Saint-Gildas de Rhuys

Abélard devient abbé bénédictin 1127/1129

Abélard arrive à Saint-Gildas

On peut se demander par quel cheminement Pierre Abélard a pu accepter de devenir abbé de ce monastère au bout du monde, si éloigné de Paris ou de Nogent-sur-Seine et du Paraclet où il demeure depuis 1122/1123. Cet homme si attaché à son métier d'enseignant va du jour au lendemain abandonner ce qu'il aime pour se consacrer à la direction d'une abbaye de moines rebelles et voir se disperser la communauté qu'il a créée au Paraclet. Alors qu'il est déjà âgé de 48/50 ans, qu'est-ce qui va le conduire à s'engager dans cette nouvelle vie ?

Les explications d'Abélard

Abélard s'est donc réfugié au Paraclet dans l'ermitage qu'il s'est construit :
"J'étais, de corps, caché en ce lieu ; mais ma renommée parcourait le monde entier" historia calamitatum

Cependant, il continue d'être l'objet de vives critiques de la part de ses anciens rivaux de Soissons, Albéric et Lotulfe mais aussi de deux religieux, de deux personnalités influentes.
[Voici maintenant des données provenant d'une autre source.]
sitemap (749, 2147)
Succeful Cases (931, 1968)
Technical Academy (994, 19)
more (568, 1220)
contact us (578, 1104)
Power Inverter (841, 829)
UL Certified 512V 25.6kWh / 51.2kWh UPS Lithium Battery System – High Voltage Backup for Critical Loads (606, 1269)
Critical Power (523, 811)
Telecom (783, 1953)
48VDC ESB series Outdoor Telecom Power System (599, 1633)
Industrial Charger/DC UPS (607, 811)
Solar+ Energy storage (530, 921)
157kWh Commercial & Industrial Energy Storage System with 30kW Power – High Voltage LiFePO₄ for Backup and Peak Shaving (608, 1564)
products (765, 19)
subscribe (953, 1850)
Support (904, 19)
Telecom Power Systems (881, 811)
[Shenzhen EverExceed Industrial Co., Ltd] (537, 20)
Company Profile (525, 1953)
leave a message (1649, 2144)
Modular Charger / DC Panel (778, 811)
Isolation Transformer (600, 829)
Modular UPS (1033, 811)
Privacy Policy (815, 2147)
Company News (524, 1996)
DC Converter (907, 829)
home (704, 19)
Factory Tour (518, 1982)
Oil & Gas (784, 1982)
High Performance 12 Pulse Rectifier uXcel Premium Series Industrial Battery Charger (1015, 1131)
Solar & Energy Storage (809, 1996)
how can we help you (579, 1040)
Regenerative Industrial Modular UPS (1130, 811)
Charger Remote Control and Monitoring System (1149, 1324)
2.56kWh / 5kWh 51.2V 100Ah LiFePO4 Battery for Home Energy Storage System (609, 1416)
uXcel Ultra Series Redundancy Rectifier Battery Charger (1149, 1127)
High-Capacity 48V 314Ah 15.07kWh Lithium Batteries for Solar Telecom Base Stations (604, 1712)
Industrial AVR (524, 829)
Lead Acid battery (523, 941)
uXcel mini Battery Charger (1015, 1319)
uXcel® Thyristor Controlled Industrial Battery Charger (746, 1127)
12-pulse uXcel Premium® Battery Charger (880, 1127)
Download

Sans les nommer Abélard désigne clairement ceux qu'il appelle les "nouveaux apôtres" : Bernard de Clairvaux et Norbert de Xantem fondateur de l'ordre des Prémontrés, à proximité de Laon. Ce sont de grands prédicateurs, très écoutés !

"Ces hommes, dans leurs prédications à travers le monde, me déchirant sans pudeur de toutes leurs forces, parvinrent à exciter momentanément contre moi le mépris de certaines puissances ecclésiastiques et séculières,"
On le sait, Abélard, qui a des élèves-étudiants nombreux au Paraclet, a gardé un souvenir amer de sa condamnation à Soissons en 1121 où il avait dû brûler en public, de sa propre main, sont traité sur la Trinité. Chaque nouvelle réunion ecclésiastique lui fait craindre qu'on s'acharne de nouveau à extraire quelques phrases de son enseignement pour le faire condamner une nouvelle fois. Par peur, quelques-uns de ses amis le quittent.
"Frappé d'effroi, et comme sous la menace d'un coup de foudre, je m'attendais à être, d'un moment à l'autre, traîné comme un hérétique ou un impur dans les conciles ou dans les assemblées."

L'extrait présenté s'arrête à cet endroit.